My Cabinet. UAE / UAE
Culture club
Alserkal Avenue, a clutch of galleries and spaces in Dubai’s Al Quoz, has become a focal point for the region’s buzzing arts and culture scene. Meet the team behind the transformation.
There’s something symbiotic about the crisp lines of Abdelmonem Bin Eisa Alserkal’s white kandura (robe) and the minimalist architecture of Concrete, a high-ceilinged warehouse designed by Rem Koolhaas’s OMA that occupies a central space in Dubai’s Alserkal Avenue. Concrete is one of a series of warehouses – some original, some built later – in this former industrial complex that has become a beacon for the creative industries in the UAE, spearheaded by its founder. But Alserkal, who has an infectious laugh that echoes around Concrete’s interior, is quick to credit his staff. “We share the same spirit,” he says. “These are not my team; they are my family. We are creative, we think outside the box and we might be slightly on the crazy side.”
Alserkal says that his earliest memories were of escaping into different worlds as he leafed through the pages of books filled with paintings by the Old Masters. A combination of passion and opportunity led the arts patron and businessman to open Alserkal Avenue in 2008. Located on the site of an old marble factory in the Al Quoz neighbourhood, it’s flanked by dusty streets populated by a network of workshops, garages and poorly signposted businesses. Alserkal set about transforming the area, welcoming galleries, institutions and foundations. Nowadays the Avenue is often buzzing with festivals, music performances or outdoor film screenings in the winter months when temperatures allow.
The space continues to evolve as businesses, from architecture firms to cafés, move in. The family also established the philanthropic Alserkal Arts Foundation in 2019. But Alserkal is once again keen to point out that nothing would have been possible without the effort of his international team, who hail from everywhere from Egypt to Lithuania. “There was an opportunity to fill a gap,” he says of the Avenue’s beginnings. “But it was the team who shaped the vision and made it what it is today.”

⁂

» **YOUR ASSIGNMENT**
According to the article on Alserkal Avenue, which firm designed the Concrete warehouse?

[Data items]
⁂

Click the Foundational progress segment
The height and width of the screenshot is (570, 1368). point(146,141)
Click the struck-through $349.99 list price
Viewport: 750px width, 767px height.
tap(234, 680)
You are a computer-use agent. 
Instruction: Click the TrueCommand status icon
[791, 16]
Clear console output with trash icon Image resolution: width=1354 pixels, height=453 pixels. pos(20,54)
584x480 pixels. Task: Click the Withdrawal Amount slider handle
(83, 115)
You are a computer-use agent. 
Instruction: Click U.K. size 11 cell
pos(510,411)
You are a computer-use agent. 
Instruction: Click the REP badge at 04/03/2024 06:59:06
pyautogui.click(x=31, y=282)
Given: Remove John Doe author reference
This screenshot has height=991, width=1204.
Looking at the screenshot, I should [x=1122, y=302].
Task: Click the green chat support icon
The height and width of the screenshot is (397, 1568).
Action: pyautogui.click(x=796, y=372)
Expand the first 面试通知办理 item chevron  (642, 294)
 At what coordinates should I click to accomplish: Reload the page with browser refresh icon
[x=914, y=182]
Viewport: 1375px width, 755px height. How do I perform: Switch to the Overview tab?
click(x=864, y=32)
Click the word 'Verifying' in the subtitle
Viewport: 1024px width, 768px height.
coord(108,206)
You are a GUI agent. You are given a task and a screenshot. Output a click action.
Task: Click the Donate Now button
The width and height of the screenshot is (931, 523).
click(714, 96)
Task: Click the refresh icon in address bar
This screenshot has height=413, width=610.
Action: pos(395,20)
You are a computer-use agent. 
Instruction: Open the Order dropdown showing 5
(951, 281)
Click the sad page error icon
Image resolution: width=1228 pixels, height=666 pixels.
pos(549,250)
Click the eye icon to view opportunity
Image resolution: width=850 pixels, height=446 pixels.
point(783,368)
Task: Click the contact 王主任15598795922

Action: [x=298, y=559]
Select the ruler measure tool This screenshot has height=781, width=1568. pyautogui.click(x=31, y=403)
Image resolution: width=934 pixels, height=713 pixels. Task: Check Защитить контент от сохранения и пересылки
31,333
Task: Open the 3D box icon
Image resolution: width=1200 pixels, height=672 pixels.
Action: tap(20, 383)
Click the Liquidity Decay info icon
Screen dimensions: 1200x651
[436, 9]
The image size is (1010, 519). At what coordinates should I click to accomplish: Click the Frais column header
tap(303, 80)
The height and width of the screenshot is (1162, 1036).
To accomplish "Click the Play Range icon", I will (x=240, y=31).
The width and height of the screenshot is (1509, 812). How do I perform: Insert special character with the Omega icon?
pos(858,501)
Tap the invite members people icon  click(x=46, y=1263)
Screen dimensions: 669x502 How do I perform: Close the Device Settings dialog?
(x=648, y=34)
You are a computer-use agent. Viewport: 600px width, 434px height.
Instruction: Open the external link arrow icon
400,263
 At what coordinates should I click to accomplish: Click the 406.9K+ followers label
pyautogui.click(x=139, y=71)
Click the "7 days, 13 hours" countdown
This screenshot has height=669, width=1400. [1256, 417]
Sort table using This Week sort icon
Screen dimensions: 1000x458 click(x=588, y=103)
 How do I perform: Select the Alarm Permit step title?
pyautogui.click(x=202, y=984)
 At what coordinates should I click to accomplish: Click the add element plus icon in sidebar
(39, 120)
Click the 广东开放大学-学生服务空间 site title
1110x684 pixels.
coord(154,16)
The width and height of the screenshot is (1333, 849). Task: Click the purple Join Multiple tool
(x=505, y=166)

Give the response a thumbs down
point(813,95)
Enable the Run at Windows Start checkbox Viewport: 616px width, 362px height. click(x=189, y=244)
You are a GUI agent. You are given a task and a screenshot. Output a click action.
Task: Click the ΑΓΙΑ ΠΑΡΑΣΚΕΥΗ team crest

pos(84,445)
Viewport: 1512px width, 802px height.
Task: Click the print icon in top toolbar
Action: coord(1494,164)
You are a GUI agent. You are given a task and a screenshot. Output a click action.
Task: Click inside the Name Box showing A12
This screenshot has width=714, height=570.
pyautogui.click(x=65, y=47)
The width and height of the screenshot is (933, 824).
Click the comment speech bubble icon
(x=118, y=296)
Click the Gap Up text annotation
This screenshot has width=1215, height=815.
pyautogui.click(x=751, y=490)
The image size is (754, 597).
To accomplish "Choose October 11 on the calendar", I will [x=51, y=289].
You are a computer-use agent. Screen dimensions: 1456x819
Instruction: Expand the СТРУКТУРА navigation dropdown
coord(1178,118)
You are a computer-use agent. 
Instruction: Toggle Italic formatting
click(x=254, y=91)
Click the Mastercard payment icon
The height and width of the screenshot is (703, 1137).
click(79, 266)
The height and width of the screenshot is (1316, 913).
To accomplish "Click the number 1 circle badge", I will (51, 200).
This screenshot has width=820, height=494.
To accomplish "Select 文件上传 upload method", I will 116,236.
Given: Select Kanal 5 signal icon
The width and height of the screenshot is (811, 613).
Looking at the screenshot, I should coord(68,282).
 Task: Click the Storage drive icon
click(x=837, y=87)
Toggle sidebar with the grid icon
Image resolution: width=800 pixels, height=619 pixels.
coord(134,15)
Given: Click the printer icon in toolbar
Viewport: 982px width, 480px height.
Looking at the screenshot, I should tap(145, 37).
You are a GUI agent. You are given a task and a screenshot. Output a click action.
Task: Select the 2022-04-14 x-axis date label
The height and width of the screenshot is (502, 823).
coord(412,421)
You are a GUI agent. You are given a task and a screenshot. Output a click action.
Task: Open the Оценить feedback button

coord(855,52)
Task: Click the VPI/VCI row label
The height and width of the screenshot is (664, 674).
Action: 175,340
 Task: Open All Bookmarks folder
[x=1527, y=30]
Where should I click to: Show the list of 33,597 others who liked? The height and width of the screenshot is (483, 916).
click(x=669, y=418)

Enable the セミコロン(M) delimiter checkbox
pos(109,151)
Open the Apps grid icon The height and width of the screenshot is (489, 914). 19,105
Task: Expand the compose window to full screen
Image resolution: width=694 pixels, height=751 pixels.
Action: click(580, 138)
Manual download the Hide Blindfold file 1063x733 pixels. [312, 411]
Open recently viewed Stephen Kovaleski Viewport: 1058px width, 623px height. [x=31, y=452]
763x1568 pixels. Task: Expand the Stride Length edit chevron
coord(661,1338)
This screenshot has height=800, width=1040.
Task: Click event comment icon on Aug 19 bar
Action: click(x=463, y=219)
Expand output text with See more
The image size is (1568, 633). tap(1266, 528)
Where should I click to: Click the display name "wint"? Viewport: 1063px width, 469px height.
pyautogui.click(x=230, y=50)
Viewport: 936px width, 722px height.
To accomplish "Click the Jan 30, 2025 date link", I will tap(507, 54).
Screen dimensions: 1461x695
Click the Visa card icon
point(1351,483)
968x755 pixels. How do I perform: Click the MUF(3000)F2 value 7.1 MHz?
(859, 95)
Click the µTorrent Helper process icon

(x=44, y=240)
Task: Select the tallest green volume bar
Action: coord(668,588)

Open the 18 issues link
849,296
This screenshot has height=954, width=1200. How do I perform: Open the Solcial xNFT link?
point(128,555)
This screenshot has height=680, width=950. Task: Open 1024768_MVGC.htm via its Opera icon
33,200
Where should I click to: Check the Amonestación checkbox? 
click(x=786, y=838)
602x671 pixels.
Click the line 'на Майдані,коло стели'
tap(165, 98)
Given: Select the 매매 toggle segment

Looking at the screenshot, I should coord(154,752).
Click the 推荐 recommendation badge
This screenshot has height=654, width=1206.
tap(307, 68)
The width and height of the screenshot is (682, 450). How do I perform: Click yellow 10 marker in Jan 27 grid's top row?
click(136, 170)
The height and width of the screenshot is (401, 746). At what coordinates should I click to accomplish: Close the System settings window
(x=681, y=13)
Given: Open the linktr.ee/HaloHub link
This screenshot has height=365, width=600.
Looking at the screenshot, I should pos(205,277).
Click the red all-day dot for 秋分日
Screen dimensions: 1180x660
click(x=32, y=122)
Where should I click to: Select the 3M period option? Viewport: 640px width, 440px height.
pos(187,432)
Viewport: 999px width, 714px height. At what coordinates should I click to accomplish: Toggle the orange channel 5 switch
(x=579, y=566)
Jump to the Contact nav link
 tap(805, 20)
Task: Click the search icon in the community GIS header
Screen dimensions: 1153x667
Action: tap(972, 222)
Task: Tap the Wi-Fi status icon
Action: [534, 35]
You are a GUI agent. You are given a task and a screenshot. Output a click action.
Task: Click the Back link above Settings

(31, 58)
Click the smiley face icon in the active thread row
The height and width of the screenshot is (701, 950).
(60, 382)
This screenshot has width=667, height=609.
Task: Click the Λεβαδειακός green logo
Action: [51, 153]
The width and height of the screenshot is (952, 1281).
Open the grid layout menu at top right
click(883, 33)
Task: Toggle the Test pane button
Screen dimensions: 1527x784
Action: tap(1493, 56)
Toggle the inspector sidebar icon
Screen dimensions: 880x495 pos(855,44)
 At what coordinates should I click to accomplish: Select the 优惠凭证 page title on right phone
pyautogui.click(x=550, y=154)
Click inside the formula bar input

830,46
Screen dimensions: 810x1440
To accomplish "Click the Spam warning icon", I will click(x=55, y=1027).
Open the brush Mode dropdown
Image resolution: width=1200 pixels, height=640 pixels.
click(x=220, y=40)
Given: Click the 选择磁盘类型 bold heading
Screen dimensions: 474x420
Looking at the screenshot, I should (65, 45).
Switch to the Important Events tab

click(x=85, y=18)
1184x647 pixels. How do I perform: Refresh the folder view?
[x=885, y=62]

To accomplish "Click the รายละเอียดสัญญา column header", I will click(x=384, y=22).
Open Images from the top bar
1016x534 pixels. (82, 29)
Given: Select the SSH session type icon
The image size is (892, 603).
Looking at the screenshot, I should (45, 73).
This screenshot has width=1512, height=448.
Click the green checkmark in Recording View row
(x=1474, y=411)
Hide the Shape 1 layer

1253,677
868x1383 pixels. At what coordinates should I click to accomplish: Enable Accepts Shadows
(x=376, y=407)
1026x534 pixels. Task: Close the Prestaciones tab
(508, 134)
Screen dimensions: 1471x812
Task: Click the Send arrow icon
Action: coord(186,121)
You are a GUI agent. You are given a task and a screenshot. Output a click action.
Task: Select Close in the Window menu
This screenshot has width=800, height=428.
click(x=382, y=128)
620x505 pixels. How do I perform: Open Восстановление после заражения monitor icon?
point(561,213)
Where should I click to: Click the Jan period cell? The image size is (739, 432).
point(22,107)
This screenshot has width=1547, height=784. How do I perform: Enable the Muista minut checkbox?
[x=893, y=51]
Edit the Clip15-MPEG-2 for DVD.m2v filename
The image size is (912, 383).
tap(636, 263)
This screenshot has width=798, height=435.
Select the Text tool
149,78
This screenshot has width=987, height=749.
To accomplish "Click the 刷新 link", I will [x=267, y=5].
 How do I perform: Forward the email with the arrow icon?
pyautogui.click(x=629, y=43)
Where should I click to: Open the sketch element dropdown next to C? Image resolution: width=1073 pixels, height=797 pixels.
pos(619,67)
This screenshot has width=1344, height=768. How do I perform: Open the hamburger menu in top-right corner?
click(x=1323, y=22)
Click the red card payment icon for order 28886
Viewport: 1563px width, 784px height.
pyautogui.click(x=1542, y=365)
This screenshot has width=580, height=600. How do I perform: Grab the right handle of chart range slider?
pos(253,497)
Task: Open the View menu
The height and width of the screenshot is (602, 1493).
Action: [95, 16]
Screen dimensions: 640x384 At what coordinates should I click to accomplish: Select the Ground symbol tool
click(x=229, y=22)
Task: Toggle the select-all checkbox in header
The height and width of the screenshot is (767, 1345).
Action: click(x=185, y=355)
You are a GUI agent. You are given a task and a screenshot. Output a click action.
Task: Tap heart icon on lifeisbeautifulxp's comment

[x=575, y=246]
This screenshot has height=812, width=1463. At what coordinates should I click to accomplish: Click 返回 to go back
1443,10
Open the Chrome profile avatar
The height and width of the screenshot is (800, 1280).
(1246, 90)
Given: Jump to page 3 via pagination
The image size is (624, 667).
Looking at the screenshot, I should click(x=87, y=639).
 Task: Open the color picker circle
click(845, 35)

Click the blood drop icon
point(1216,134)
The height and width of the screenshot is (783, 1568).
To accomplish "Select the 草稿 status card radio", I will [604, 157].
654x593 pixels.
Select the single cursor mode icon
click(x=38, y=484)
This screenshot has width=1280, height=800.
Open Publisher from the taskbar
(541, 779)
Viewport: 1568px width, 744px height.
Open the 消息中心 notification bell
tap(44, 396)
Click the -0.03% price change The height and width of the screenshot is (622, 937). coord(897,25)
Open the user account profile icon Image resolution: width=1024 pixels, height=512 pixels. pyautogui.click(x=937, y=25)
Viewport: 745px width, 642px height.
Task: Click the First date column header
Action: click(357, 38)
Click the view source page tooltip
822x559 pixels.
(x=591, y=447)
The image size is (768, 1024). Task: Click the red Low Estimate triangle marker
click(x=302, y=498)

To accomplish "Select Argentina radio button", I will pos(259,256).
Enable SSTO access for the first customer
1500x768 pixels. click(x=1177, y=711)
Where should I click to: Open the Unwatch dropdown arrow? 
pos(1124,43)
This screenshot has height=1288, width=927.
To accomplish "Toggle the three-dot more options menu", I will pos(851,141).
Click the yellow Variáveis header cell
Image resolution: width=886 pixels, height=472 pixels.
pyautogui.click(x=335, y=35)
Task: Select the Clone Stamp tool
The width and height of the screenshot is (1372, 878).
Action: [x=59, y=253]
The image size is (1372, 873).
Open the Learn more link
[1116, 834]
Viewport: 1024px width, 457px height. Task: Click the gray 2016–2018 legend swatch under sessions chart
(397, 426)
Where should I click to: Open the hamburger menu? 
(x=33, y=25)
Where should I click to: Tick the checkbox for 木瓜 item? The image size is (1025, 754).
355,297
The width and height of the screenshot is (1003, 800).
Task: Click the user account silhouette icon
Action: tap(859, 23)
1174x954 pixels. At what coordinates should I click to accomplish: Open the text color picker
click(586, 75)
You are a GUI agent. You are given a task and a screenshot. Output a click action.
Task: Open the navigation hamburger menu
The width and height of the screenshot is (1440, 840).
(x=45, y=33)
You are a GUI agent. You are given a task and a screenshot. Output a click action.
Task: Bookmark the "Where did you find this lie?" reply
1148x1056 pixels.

⁂

» **OUTPUT**
Rem Koolhaas's OMA